• _EXERCISE PROMPT_: Please extend the passage on displacement incompatibility between seismic resisting systems and floor diaphragms, starting right after its final sentence.

• _PAGE EXTRACT_:
##########

During the seismic response of a building, significant displacement incompatibilities issues can arise between the main lateral resisting systems (frames and walls) and the floor-diaphragm. In general terms they can be classified into vertical incompatibility (primarily associated to the wall response and uplifting, but also incurred into frames) and horizontal incompatibility (more typical of frame system subject to beam elongation effects, Fenwick and Megget 1993).

In the case of walls, regardless of them being based on a rocking mechanism or on a monolithic plastic hinge behaviour, the development of inelastic action at the base (in the form of a concentrated or distributed plastic hinge) result into a geometrical uplifting of the wall. If the axial load (or additional post-tensioning) acting on the wall is not sufficient to re-center the system, at each subsequent cycle with larger ductility demand, the wall would tend to vertically elongate (beam elongation effects in the vertical directions). The resulting interaction with the floor-diaphragm can lead either to significant deformation and damage to the floor system itself (see Fig. 13.13b) and/or to a unexpected brittle mechanism in the walls due to the significant increased level of axial and shear forces acting in the wall (see Fig. 13.3). A conceptual solution to limit this effect is to develop connection details between wall and floors able to accommodate the relative vertical movement of the two systems while transferring the shear forces. An example of a practical solution to achieve this scope was proposed of in the PRESSS Five-Storey building tested at UCSD in 1999 at the culmination of the PRESSS Program and later adopted in the fib guidelines on seismic design of precast concrete construction (fib 2003, see Fig. 13.13 right): the shear connection between walls and floors should resemble the behavior of a shear key in the horizontal direction and be inserted into a vertical slot to accommodate the vertical displacement incompatibility.

Fig. 13.13
figure 13

Vertical displacement incompatibility between a ductile shear wall (uplifting) and the floor system. Right: slotted shear key solution to accommodate the relative movement (after fib 2003)

Alternative solutions could include the use of a flexible (vertically, while stiff as needed horizontally) transfer/tie beams as well as cast-in-situ (timber infill) units adjacent to the wall, so to spread the localized relative deformation demand to a wider area.

When dealing with frame systems, both vertical and horizontal displacement compatibility issues between the lateral resisting systems and the floor-diaphragm can arise, as highlighted by a series of experimental tests on 3-dimensional performance of precast super-assemblages including frames and hollowcore units (Fig. 13.14) (Matthews et al. 2003; Muir et al. 2012)

Fig. 13.14
figure 14

Top: Example of vertical (left: after Matthews et al. 2003) and horizontal (due to beam elongation effects) displacement incompatibility (right: after fib 2003). Bottom: collapse of floor units in an 3-D experimental superassemblage test (left: after Matthews et al. 2003) and extensive damage to the diaphragm topping of precast concrete floors in a multi-storey building following the 22 Feb 2011 Canterbury Earthquake (right: after Kam et al. 2011)

Alternative innovative solutions have been recently developed and proposed in literature to minimize the damage to the floor system due to displacement incompatibilities with the response of the seismic resisting frame, while guaranteeing a reliable diaphragm action.

##########

• _DATA RECORDS_:
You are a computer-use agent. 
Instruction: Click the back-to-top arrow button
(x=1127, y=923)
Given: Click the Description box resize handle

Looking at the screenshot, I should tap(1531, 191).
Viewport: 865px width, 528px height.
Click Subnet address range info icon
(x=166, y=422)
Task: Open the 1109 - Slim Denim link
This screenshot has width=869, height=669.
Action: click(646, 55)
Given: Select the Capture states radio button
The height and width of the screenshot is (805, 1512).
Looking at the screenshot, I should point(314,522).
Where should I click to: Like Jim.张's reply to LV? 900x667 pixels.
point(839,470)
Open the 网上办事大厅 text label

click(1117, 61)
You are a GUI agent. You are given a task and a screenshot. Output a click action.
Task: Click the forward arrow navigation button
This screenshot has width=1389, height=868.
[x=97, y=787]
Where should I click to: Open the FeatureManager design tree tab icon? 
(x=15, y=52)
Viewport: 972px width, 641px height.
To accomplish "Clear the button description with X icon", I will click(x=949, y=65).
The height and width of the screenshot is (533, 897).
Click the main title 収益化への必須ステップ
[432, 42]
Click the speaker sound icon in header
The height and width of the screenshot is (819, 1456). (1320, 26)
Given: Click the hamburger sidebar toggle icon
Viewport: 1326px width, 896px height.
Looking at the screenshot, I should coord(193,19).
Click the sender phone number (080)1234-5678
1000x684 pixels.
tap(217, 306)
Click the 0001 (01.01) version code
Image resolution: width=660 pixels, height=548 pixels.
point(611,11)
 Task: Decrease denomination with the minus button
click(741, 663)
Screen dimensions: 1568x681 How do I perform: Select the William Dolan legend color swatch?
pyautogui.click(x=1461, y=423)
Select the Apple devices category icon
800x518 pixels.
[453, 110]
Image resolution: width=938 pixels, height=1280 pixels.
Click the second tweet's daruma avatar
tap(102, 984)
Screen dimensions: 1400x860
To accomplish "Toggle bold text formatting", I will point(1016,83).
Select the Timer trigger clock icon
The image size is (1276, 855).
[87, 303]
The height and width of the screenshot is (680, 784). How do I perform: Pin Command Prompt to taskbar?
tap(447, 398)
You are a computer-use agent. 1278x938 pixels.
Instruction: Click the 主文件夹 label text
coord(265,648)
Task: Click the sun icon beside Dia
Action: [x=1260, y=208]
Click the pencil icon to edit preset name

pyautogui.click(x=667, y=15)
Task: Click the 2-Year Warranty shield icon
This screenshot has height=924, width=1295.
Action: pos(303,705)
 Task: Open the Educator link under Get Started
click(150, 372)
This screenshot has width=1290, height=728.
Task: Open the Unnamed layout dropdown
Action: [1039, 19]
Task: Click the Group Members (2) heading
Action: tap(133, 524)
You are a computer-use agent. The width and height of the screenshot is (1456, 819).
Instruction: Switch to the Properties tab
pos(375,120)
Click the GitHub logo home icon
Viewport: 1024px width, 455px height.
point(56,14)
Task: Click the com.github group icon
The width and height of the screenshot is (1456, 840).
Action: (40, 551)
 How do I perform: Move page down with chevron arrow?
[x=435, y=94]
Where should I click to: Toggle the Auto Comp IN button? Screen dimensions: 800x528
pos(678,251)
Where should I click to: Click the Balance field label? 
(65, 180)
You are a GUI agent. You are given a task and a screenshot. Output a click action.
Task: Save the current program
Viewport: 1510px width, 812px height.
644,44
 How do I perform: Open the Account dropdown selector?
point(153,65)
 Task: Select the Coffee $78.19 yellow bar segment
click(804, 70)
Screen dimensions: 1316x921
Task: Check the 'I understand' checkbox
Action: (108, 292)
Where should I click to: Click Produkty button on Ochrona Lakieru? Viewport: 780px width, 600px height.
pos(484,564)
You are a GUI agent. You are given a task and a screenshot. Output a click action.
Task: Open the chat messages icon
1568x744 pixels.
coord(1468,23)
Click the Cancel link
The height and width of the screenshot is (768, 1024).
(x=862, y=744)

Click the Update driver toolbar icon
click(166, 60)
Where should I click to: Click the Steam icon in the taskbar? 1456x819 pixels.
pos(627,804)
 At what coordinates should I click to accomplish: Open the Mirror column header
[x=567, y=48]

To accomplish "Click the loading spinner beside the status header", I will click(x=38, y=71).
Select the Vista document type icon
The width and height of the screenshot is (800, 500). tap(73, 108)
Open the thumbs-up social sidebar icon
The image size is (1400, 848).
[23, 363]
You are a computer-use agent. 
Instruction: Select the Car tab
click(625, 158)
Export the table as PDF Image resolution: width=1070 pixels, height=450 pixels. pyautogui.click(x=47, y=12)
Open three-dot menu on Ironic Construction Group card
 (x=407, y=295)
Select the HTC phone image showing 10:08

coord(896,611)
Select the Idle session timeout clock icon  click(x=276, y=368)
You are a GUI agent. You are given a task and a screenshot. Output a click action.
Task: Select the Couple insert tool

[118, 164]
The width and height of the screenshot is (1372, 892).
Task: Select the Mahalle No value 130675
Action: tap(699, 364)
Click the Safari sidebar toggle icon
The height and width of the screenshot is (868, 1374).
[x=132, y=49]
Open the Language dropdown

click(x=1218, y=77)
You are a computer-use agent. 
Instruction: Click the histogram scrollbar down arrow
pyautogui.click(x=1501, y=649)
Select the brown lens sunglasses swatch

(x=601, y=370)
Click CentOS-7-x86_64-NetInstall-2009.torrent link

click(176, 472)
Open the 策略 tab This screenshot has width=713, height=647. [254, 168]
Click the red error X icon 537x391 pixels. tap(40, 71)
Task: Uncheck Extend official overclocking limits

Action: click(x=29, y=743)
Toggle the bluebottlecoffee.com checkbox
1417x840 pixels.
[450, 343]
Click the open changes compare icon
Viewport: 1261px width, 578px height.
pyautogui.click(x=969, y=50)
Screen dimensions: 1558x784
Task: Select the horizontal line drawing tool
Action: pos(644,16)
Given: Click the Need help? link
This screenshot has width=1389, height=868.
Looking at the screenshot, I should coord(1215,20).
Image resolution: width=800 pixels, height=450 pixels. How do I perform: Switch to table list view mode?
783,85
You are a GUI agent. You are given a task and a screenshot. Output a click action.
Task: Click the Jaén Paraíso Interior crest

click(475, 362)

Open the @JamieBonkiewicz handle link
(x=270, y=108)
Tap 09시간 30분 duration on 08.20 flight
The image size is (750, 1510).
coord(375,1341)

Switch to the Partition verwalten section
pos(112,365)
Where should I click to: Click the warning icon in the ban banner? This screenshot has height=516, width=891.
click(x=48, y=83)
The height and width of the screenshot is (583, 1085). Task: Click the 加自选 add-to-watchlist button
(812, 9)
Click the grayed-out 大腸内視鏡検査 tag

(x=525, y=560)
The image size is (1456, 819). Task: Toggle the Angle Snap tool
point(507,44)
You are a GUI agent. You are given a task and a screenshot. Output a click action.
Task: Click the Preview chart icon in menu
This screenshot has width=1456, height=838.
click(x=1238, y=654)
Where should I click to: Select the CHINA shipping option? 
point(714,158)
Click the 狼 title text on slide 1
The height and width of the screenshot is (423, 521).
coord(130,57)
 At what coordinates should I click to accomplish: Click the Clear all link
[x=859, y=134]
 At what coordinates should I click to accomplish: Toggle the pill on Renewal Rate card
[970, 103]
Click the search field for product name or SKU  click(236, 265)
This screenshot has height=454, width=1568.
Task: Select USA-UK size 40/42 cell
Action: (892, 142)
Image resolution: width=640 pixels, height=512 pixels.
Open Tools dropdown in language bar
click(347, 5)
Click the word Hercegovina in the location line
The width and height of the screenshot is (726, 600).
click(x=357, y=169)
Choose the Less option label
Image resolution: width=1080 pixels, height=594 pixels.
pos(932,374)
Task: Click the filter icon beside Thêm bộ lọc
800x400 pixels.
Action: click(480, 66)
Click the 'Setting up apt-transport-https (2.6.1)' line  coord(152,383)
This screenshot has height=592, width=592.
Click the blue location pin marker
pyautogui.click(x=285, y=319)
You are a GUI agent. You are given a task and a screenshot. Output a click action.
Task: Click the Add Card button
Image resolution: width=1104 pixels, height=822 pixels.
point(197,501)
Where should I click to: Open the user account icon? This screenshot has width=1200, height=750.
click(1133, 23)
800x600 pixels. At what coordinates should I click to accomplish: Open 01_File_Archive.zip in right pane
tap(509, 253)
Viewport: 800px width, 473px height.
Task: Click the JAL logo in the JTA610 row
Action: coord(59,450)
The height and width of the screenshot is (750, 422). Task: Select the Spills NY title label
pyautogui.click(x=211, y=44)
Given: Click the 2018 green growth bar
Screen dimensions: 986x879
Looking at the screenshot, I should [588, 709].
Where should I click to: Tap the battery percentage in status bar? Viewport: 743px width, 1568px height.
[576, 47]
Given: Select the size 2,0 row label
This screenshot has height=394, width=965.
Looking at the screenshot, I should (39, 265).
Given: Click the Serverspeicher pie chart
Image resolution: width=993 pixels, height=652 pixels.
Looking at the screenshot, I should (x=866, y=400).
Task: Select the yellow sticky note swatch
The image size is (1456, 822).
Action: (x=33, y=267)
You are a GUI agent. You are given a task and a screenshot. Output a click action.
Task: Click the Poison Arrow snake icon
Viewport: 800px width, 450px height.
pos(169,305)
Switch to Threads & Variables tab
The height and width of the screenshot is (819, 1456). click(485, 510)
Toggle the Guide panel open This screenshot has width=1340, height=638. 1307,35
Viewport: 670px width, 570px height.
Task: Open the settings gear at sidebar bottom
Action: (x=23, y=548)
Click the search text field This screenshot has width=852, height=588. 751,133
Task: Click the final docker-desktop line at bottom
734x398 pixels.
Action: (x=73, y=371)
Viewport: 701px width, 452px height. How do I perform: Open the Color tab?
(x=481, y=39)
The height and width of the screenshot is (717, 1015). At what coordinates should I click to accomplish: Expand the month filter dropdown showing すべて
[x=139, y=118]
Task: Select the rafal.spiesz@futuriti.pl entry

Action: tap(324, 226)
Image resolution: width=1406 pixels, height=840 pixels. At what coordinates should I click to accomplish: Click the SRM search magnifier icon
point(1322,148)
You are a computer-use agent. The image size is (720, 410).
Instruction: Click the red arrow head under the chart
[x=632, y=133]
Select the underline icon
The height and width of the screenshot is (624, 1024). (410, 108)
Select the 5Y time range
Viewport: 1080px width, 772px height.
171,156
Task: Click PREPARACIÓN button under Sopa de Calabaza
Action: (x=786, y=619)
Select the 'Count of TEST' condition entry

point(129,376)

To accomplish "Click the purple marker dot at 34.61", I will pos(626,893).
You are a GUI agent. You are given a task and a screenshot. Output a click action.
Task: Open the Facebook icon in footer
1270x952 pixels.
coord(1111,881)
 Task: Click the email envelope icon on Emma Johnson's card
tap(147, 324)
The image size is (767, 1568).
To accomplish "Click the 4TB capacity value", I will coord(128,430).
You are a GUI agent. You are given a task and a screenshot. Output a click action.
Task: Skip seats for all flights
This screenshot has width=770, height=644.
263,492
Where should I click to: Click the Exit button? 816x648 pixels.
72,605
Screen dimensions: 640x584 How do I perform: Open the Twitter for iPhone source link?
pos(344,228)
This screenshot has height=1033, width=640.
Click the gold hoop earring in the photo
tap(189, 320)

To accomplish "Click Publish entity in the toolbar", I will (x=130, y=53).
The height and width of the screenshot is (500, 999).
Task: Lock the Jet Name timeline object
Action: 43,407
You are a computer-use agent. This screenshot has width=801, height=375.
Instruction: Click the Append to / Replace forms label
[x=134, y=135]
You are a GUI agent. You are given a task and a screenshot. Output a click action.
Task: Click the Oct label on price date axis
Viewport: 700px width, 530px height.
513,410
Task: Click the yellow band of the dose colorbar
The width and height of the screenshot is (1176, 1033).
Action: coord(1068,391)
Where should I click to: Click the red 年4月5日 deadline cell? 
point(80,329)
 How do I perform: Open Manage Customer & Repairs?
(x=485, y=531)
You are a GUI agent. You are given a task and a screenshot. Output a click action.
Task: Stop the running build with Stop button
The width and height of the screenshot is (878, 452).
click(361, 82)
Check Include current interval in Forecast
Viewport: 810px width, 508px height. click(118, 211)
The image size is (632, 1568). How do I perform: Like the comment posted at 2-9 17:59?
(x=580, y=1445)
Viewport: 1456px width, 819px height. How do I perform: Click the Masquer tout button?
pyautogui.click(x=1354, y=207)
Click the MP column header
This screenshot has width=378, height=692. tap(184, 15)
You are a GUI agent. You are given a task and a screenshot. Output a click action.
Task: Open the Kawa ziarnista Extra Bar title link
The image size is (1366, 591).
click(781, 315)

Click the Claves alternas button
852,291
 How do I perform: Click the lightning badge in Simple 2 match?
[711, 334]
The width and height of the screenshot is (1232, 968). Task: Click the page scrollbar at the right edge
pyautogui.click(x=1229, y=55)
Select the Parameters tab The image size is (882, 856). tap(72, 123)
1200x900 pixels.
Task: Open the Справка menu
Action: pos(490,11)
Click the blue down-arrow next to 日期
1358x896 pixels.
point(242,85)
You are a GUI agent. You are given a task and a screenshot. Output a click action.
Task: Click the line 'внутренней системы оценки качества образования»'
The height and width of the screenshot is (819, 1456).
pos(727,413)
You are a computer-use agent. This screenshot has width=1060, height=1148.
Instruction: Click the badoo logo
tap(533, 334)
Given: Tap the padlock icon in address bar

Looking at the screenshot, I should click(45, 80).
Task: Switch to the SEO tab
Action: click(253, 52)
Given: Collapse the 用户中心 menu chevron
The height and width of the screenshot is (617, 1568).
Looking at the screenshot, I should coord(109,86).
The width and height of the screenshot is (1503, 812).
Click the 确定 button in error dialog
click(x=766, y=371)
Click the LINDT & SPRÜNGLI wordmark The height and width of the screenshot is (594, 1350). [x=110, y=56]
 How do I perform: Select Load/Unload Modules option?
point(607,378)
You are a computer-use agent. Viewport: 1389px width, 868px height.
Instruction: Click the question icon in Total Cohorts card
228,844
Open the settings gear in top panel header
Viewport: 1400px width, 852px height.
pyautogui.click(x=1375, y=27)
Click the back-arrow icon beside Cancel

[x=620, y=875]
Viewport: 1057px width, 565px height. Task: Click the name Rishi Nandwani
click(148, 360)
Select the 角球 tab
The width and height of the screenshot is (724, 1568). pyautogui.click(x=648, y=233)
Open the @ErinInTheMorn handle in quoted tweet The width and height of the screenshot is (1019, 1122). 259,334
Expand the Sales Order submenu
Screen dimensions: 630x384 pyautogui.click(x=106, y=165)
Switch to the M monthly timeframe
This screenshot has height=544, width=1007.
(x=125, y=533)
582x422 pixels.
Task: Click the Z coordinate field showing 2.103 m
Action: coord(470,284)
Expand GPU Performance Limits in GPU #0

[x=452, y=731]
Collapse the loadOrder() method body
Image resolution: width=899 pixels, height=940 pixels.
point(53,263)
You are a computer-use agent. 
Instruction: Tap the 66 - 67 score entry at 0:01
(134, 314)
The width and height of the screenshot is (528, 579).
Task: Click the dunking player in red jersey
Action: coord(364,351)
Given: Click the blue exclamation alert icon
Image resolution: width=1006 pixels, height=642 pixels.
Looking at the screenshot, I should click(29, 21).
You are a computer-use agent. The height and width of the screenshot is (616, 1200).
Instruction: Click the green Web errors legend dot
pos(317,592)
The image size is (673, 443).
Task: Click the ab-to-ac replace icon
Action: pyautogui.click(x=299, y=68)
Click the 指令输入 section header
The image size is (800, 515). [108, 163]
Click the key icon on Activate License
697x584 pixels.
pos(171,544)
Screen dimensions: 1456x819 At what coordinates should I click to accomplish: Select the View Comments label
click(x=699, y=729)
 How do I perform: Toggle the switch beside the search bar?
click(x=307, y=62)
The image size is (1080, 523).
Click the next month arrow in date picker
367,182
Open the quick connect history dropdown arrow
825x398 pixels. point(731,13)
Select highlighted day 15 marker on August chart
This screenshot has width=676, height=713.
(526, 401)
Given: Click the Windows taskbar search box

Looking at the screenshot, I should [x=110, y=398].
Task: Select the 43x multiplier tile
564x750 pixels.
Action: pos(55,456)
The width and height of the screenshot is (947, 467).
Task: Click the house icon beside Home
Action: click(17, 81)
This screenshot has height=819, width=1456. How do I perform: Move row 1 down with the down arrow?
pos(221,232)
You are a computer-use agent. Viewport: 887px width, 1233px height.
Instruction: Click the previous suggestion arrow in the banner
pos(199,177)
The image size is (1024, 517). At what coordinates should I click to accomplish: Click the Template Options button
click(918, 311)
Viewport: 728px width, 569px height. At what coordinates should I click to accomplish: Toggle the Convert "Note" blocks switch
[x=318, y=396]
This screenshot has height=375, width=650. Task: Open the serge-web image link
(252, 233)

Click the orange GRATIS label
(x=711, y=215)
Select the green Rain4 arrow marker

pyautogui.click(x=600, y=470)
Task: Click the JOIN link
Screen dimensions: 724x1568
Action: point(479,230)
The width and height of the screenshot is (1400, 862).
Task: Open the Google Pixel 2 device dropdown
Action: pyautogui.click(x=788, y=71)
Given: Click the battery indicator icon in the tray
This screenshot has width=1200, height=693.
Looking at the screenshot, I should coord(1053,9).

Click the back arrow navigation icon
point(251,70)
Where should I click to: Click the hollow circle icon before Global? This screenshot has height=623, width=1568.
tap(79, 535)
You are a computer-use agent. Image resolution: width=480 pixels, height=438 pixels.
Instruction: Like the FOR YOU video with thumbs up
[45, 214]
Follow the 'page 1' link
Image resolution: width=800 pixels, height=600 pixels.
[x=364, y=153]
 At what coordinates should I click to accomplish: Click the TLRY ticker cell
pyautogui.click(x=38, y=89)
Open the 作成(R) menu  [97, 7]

##########

• _TASK OUTPUT_:
A jointed “articulated” floor system

The first approach is based on the concept of an articulated or “jointed” floor system to be combined with precast rocking/dissipative frames (Amaris et al. 2007, 2008). According to this proposed solution, developed from the original concept of discrete X-plate mechanical connectors implemented in the Five-Storey PRESSS Building tested at UCSD (Priestley et al. 1999, Fig. 13.15), the floor (hollowcore in this case) units are connected to the beams by mechanical connectors, acting as shear keys when the floor moves orthogonal to the beam and as sliders when the floor moves parallel to the beam (Fig. 13.16).

Fig. 13.15
figure 15

“X-connectors” between precast floor (pre-topped double-tee) units and frames as implemented in the PRESS Five Storey Building (Priestley et al. 1999)

Fig. 13.16
figure 16

“Articulated floor” system. Concept, connection details and response under uni-directional and bi-directional cyclic tests (Amaris et al. 2007, 2008)

As a result, the system is able to accommodate the displacement compatibilities demand between floor and frame by creating an articulated or jointed mechanism, which is effectively decoupled in the two directions. Also, due to the low flexural stiffness of the shear keys-connectors in the out-of-plane directions, torsion of the beam elements, due to pull out of the floor or relative rotation of the floor and the edge support, can be limited.

A relatively simple design option which can reduce the extent of floor damage due to beam elongation is to use a combination of walls and frames to resist lateral loads, with walls in one directions and frames in the other. If the precast one-way floors run parallel to the walls and orthogonal to the frame, the elongation effects of the frame to the floor are reduced. This approach can be combined with partial de-bonding of the reinforcing bars (starters) in the concrete topping, and the use of a thin cast-in-situ slab or “timber infill” slab in the critical regions adjacent to the beams, to enhance the capacity to accommodate relative deformations.

Top Hinge “Non-tearing floor” solution

An alternative method to prevent/control damage to the floor-diaphragm due to beam elongation effects can rely upon a newly developed “top-hinge” or “top-hung” system in combination with a standard floor solution (i.e. topping and continuous starter bars). In its general concept, the top hinge allows the relative rotation between beams and column to occur and the bottom reinforcement to yield in tension and compression. The presence of a slot or gap on the bottom part of the beam prevents direct contact between beams and columns, thus avoiding the beam elongation and the consequent tearing action on the floor. A debonded length is adopted in the bottom steel rebars to prevent premature buckling, as per a typical PRESSS jointed ductile connections.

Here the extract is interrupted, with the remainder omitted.